The first session combines traditional cooking classes with a unique fine-dining experience. In two series of three-hour sessions, students will learn how to prepare a complete meal of Peru’s classic dishes- from cocktails featuring Pisco, the spirit of Peru, to dessert.

The classes will cover meal preparation, plating and serving.

At the end of the course, students will showcase their new culinary skills to family, friends and guests at a special dinner.

Renowned Peruvian chef Matías Uhlig, along with pastry chef Georg Willmes and Peruvian Pisco purveyor Luis Almenara, will conduct the classes.

Chef Uhlig brings more than a decade of experience as an executive chef across Central and South America, Europe and Australia to this unique series of classes.

Peruvian classics...Causa Limeña and Parihuela
Peruvian classics…Causa Limeña and Parihuela

Passionate about his heritage and his culture, chef Uhlig describes the Peruvian style of cooking as “a melting pot of different cultures using local products and keeping the essential flavours.”

“Peruvian cuisine is healthy, modern and finally being discovered by the world,” he said.

Before Cervantes Sabor kicks off, Lunch had a chat with Chef Uhlig to learn more about his love for Peruvian cuisine and his plans for the cooking classes.

How did you become involved with Instituto Cervantes?

Instituto Cervantes team was organising Cervantes Sabor and a good friend of us asked me if I would be interested to do these cooking classes.

I think this is an excellent initiative to promote the Latin American food culture in Australia and I proudly accepted to be part.

It’s always good to promote the cuisine of our countries.

My experience in Peruvian food is unique and I think the people who will attend these courses will really enjoy the activity.

What do you love about teaching people how to cook?

It’s always funny, interacting; you learn each class something new from the ‘students’ and on the end it’s directed to adults that really love cooking and of course eating.

------------------------------------------------------------------------

Please continue the article about the Peruvian cooking classes from its last sentence.

------------------------------------------------------------------------

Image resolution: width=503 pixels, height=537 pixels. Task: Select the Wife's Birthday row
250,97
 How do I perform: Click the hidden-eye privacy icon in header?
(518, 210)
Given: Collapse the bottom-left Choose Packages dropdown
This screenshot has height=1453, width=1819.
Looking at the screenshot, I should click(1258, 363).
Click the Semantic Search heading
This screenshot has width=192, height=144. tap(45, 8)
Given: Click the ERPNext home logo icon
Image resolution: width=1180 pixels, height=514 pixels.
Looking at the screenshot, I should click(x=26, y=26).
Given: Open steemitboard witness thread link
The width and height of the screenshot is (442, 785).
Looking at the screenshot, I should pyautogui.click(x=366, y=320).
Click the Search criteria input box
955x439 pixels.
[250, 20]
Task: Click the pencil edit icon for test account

------------------------------------------------------------------------

--- Result of this exercise ---
If you had just three ingredients to cook with, what would they be?

Fish, lime and chilli.

What are some things that are distinctive of Peruvian cooking?

The variety of products used, the freshness and the mixture of all the different culinary cultures that arrived in past centuries.

What is your idea of the perfect meal?

Fresh products if possible, a good white fish, simple presentation, keeping each ingredient as close to its origin as possible.

A great ceviche as starter, Seco de cordero or Lomo saltado, caucau, arroz con mariscos (rice with seafood).

Desserts: some natural local fruits or a slice of King Kong* with cherimoya ice cream.

Or slow stewed lamb ribs in anticuocho sauce, sweet potato puree and huacatay.

*King Kong is a cookie filled with different layers of milk jam (manjarblanco) and fruit paste such as pineapple or quince.

Where do you go out in Sydney to have good Peruvian food?

I prefer to stay at home and cook.

I really enjoy cooking for friends and people I love at home instead of going out.

What is your favourite dish to cook at home?

Causa, anticuchos, ajide gallina, papa rellena (kind of a shepherd’s pie), ceviche, escabeche.

Or when my wife doesn’t know what to cook I always find something to cook with and present a dish.

Who would you most love to cook for?

My family and close friends.

What meal do you remember most from your childhood?

Sundays we always had family tamales, amazing white corn and savoury steamed dumplings filled with chicken or pork, olive and chilli wrapped in banana leaves.

What are some of the meals you will be teaching in the classes?

Ceviche, tamal verde, parihuela (fish soup), causa (cold/spicy potato puree) with fresh tuna, lomo saltado (stir-fried tenderloin), seco de cordero (lamb stew), Suspiro Limeno and crema volteada.

The classes are scheduled for Saturday, 28 September and Saturday, 5 October and will feature two different menus.